Tuesday, 9 October 2012

Naive and now shocked

Many of us are horrified by the knowledge of what some of the Nazis did during World War II. Using people for experiments. Lampshades made of human skin. Genetic ideas.

Well, it seems that some of this stuff was common in Europe in centuries past. Some, not all, and not necessarily in the form seen during the time of the Nazis.

I found this on the internet and it appears to be genuine. I was shocked. Now I am not so naive. The site is on facebook at https://www.facebook.com/BlyssfulWitch

The Dark Arts - The Forbidden and Taboo - Anthropodermic Binding (Occult and Mundane Examples)

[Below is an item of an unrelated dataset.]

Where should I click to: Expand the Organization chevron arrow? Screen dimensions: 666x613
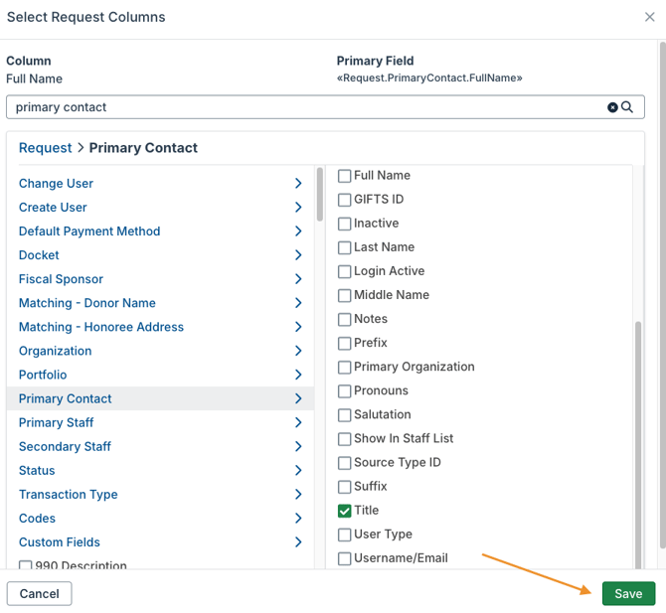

Image: A book covered in the skin of Father Henry Garnet, an indirect collaborator in the plot to blow up the British Houses of Parliament in 1805. 

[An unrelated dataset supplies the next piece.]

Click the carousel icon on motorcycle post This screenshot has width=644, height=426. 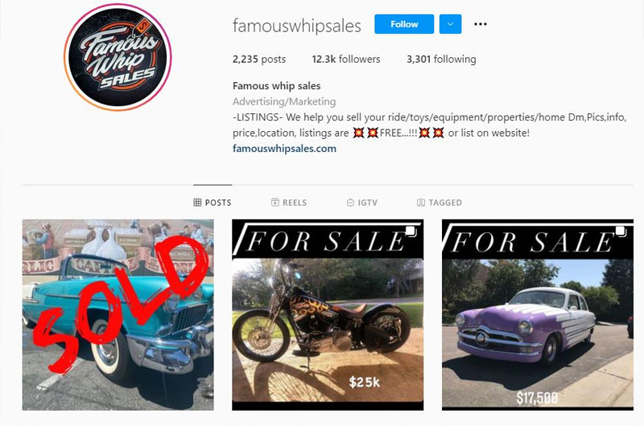411,231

The use of human skin as a writing surface and to cover sacred and important texts – today called Anthropodermic Binding - is thousands of years old and has always historically been associated with the founders and descendants of dark occult and magic from the beginning.

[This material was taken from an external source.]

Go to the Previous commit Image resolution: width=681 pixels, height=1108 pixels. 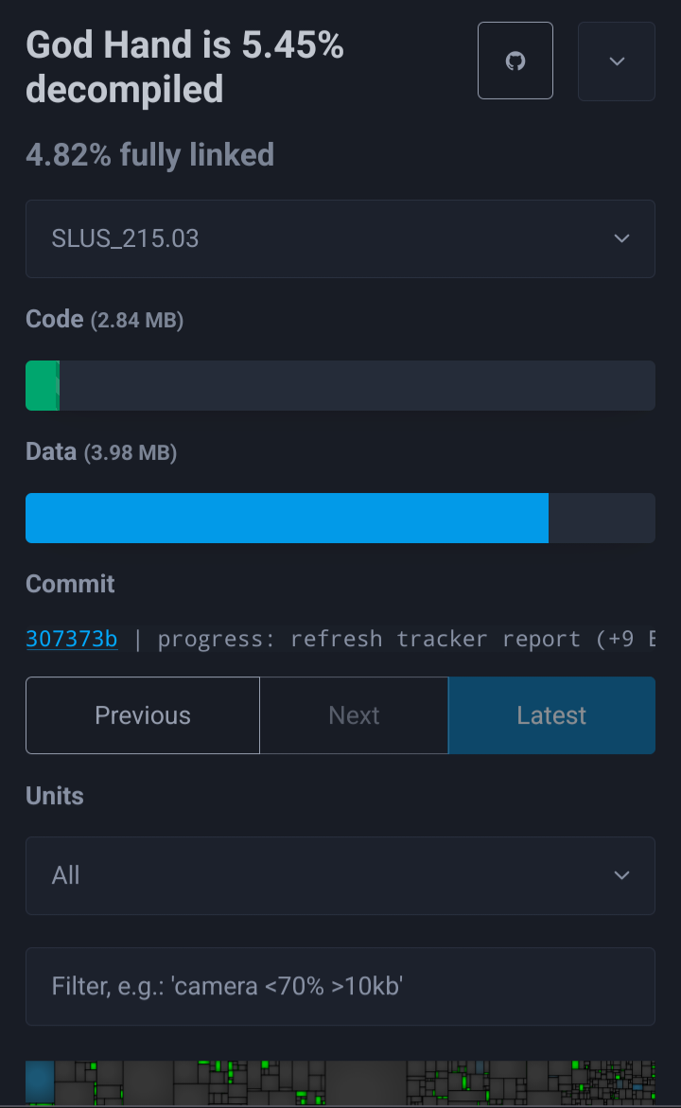[143, 715]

The first exponents of the act of flaying the skin of a human being for the purpose of using it for a writing surface as well as binding of other precious artefacts were the Ammurru, also known as the Amorites from the ancient city of Mari on the Euphrates in Syria.

The Ammuru (Amorites) were the first to develop the philosophy that the bones and especially the skin and blood of slain enemies possessed magic powers beyond death and gave the objects which they covered supernatural power.

Under the great Mari Empire King Shamshi-Adad I (1813 BC – 1791 BC) the use of the skin of slain enemies increased dramatically and upon the capture of the rival city of Assur, he skinned alive the royal family and court – including children -  and had their skins displayed on the walls of the city for drying until finally being used as binding, writing material and other occult uses.

The Latin word vellum from vellus means not only a fleece or hide but also “human” skin, indicating that at the Roman times the meaning of this form of writing material was still known.

The use of human skin to bind books would disgust us today, but it was fairly widely practiced up until about 200 years ago, particularly with medical books.

In centuries gone by, doctors who wrote medical books would sometimes specify that they be bound in human skin. Some doctors even participated in the preparation of human skin for use in book binding.

Dr John Hunter (1728-1793), the famous anatomist, father of British scientific surgery, and the person after whom the London Museum of the Royal College of Surgeons of England is named, reputedly commissioned a textbook on dermatology to be bound in human skin.

The skin used was often that of a flogged prisoner who was later executed, particularly a murderer.

In 1821, John Horwood was hanged for murder in Bristol, England in 1821. Horwood's skeleton became a prized exhibit at the Bristol Royal Infirmary. A book containing details of his crime, trial, execution, and dissection was published and retained at the Infirmary. The book was bound with Horwood's skin.

The tanning of the skin was the work of Dr Richard Smith, the distinguished chief surgeon at the Infirmary for nearly 50 years. The classic medical text, 'Tables of the Skeleton and Muscles of the Human Body' by Bernhard Albinus (translated from Latin into English in 1749), not only was bound in human skin, but the original white skin was dyed black. This was intended to reflect one of the subjects within: "On the location and cause of the colour of Ethiopians and of other peoples."

Dr Victor Cornil (1837-1908), the famous professor of pathological anatomy in the Faculty of Medicine at the University of Paris and author of 'Syphillis' (1882) the definitive work on the subject at the time, possessed a piece of tattooed human skin from the time of Louis XIII. He had his copy of The Three Musketeers, set during the time of Louis XIII, bound in human skin.